Action item: Scan the data for "computer" and copy each matching line.

Extracted records Start Marker

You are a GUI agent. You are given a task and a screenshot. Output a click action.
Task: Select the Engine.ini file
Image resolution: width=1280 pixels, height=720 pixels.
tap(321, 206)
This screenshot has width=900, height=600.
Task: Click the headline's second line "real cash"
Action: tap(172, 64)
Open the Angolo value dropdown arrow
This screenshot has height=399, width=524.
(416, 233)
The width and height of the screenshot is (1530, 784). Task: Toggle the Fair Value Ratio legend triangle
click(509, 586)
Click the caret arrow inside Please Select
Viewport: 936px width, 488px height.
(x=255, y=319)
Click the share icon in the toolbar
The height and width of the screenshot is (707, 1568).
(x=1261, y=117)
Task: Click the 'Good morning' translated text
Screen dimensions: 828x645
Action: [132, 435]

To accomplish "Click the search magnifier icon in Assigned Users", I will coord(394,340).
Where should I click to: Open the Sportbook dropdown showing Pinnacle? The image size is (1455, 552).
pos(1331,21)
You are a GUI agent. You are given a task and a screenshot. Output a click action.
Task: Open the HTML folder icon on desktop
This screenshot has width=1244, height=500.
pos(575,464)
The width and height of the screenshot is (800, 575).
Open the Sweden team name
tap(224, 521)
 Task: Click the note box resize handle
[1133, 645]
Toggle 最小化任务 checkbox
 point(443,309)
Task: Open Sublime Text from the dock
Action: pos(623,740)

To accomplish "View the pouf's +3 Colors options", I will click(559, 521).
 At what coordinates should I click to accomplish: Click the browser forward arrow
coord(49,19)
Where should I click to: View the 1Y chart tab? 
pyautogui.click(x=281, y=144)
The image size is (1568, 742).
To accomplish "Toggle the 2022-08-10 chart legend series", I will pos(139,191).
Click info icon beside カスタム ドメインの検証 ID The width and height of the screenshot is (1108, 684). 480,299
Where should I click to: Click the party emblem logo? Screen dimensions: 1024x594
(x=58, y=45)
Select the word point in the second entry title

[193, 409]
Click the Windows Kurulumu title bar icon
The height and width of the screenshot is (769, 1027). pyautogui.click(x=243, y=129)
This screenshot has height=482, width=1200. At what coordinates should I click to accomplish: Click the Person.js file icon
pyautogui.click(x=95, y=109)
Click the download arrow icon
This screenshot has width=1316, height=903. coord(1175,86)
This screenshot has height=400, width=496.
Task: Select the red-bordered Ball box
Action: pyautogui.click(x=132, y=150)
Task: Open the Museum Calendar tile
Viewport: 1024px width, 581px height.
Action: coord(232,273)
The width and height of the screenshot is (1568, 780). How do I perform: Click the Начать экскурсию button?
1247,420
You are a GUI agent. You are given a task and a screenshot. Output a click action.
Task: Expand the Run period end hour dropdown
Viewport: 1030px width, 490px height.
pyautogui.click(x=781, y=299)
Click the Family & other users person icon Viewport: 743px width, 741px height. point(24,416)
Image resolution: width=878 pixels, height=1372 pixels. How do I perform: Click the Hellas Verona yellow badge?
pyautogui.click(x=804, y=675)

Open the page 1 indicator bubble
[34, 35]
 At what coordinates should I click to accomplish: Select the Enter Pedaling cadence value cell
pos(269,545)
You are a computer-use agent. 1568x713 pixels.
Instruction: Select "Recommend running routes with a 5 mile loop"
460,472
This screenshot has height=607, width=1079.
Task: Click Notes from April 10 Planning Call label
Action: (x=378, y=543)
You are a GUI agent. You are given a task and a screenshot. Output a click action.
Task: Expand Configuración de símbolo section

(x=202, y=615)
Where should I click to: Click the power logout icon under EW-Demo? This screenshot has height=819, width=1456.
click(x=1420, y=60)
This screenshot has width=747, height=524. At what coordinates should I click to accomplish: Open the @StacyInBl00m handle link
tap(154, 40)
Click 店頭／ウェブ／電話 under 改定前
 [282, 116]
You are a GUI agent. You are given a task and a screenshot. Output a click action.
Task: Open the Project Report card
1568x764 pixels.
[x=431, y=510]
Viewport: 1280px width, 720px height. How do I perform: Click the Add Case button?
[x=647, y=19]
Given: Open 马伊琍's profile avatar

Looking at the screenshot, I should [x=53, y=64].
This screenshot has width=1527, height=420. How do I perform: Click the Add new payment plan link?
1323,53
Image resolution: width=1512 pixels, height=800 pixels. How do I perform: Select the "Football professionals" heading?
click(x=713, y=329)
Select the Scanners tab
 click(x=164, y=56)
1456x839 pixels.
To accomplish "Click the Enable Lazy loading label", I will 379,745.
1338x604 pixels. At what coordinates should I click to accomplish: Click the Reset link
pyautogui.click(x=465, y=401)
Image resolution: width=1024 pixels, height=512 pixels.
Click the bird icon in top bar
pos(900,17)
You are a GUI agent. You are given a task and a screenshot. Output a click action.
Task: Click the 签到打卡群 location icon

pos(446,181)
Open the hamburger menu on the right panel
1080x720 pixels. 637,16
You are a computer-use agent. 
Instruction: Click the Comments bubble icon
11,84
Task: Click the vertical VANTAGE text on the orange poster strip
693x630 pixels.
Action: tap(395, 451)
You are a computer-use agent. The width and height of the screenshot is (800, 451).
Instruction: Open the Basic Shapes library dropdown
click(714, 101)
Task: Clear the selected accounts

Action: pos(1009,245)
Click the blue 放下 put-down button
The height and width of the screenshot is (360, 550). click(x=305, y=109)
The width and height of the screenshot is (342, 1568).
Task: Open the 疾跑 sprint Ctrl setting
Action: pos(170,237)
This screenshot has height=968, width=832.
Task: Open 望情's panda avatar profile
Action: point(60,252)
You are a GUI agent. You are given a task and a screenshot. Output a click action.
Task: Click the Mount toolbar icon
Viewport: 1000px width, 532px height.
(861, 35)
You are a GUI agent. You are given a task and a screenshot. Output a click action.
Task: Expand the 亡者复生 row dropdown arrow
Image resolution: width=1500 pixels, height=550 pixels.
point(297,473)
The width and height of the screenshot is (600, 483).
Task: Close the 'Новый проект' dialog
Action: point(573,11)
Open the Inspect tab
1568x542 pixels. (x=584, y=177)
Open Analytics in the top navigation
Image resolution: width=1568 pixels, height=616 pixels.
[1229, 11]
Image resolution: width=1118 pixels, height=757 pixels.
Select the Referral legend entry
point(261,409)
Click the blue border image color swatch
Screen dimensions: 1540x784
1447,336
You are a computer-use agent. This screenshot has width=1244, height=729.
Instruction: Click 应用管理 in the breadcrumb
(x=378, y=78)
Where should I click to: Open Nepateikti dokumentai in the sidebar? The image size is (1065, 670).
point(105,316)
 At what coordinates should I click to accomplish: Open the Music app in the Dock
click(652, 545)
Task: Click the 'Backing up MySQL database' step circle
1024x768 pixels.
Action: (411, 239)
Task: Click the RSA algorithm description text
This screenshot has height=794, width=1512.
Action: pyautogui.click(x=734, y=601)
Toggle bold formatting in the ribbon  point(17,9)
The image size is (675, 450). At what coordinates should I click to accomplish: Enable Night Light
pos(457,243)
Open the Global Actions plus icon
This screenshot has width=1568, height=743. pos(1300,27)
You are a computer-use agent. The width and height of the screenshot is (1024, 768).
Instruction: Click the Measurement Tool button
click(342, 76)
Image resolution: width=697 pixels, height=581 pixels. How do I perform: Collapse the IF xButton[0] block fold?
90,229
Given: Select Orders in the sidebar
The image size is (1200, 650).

Extracted records End Marker

Answer box:
You are a computer-use agent. 1568x713 pixels.
You are a computer-use agent. 
You are a computer-use agent. The width and height of the screenshot is (800, 451).
You are a computer-use agent. This screenshot has width=1244, height=729.
You are a computer-use agent. The width and height of the screenshot is (1024, 768).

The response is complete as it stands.